1 Introduction
Pearson's correlation coefficient [1] is one of the most often used methods to estimate the correlation coefficient (ρ) between two random variables (X and Y) for a bivariate normality assumption of the data [2-3]. In some problems, we may have data with outliers that may arise for purely deterministic reasons: a reading, recording, or calculating error in the data [4]. In this case, using Pearson's correlation coefficient may not be suitable for the estimation of ρ because it is based on the sample means of random variables X and Y, which are known to be very sensitive to the presence of outliers [5-8]. Consequently, many robust estimators of ρ are proposed based on different underlying methodologies to resist outliers in data.

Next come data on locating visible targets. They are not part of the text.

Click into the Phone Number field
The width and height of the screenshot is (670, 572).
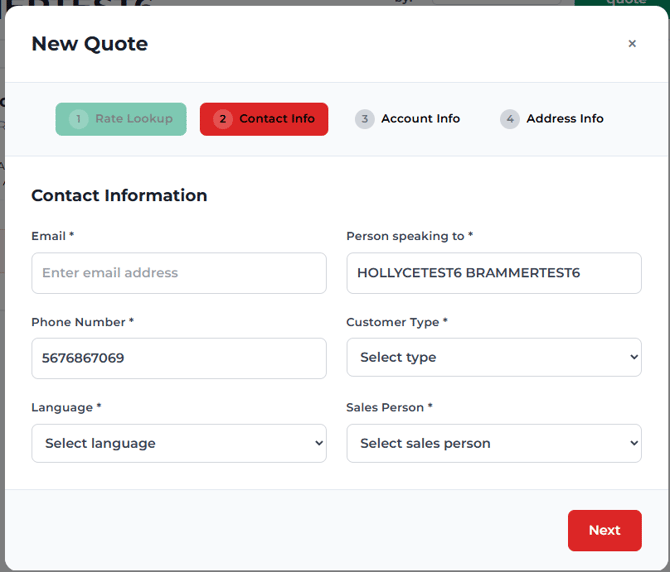(179, 358)
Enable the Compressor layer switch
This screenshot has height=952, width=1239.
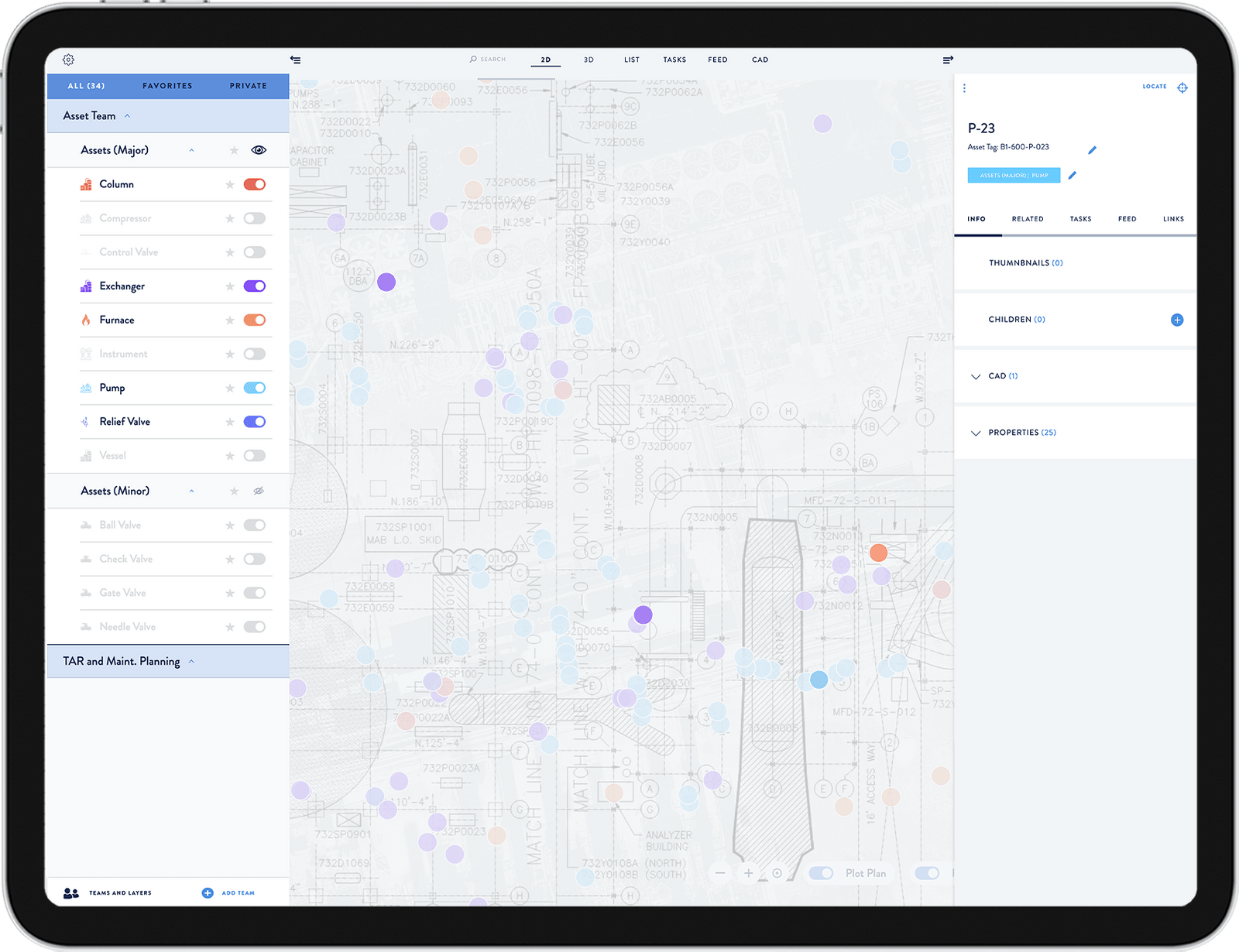[x=255, y=218]
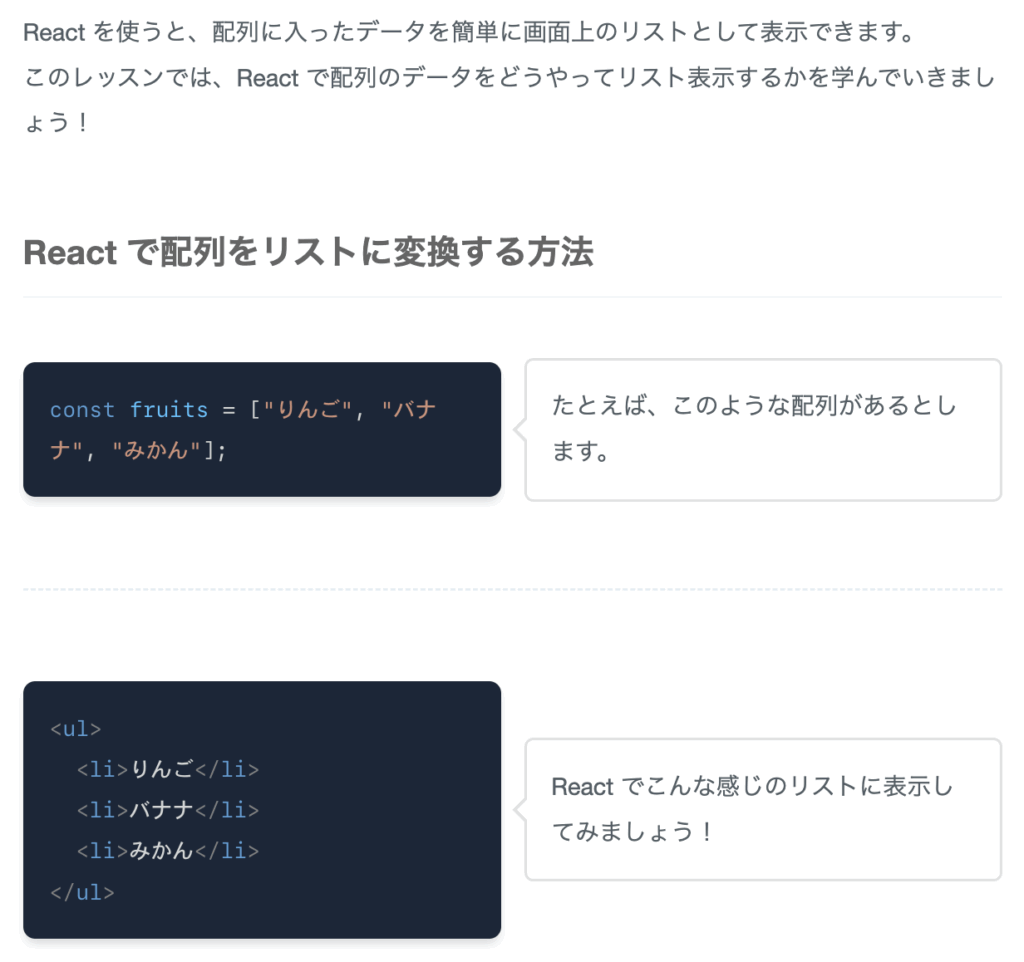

For example, two well-known, nonparametric correlation coefficients are Spearman's rho and Kendall's tau correlation coefficients [9-11], which are based on the ranks of the observations. These correlation coefficients are measurements of association between two variables that are measured in at least an ordinal scale [11]. However, Abdullah [5] suggests that these correlation coefficients are not sufficiently robust estimators when the percentage of outliers in the data increases. Moreover, Evandt, et al. [12] recommends that Kendall's tau correlation coefficient is heavily biased for most values of ρ. Genest and Plante [13] have proposed
Plantagenet's correlation coefficient, which is the rank correlation measure for outlier weight and is a symmetric version of Blest's correlation coefficient [14]. Maturi and Elsayigh [2] studied the efficiency of Plantagenet's correlation coefficient and found that it has the lowest standard error compared with other weighted correlation coefficients when the data are contaminated with outliers. In this paper, the composite correlation coefficient of two random variables is proposed. This rank correlation coefficient is based on a symmetrized version of Blest's index and the jackknife procedure [15-16] is applied for bias reduction as in the studies of Balakrishnan and Tony Ng [17], Smith and Pontius [18] and Sinsomboonthong [19]. Furthermore, a simulation study was undertaken to compare the robustness with regard to data with outliers of the four estimators: the composite, Spearman's rho, Kendall's tau and Plantagenet's correlation coefficients.
2 Materials and Methods
2.1 Rank Correlation Measures
In the parametric case, the usual measure of correlation is Pearson's correlation coefficient. This estimator requires variables that represent measurement in at least an interval scale and assume that the observations are sampled from a bivariate normal distribution [11]. If the assumptions associated with this estimator are unrealistic, then nonparametric correlation coefficients, which are presented in this section, may be used. Let \((x_1, y_1),...,(x_n, y_n)\) be n observations from a population that require that both variables X and Y are measured in at least an ordinal scale. Four measures of the degree of association or correlation between the two sets of ranks are studied as follows:
2.1.1 Spearman's Rho Correlation Coefficient
A familiar nonparametric correlation coefficient [11] is Spearman's rho correlation coefficient, \(r_s\), which is given by \(r_S = 1 - \frac{6D_S^2}{n(n^2-1)}\), where \(D_S^2 = \sum_{i=1}^n (p_i - q_i)^2\), \(p_i\) and \(q_i\) are the ranks of the \(x_i\) and \(y_i\), respectively.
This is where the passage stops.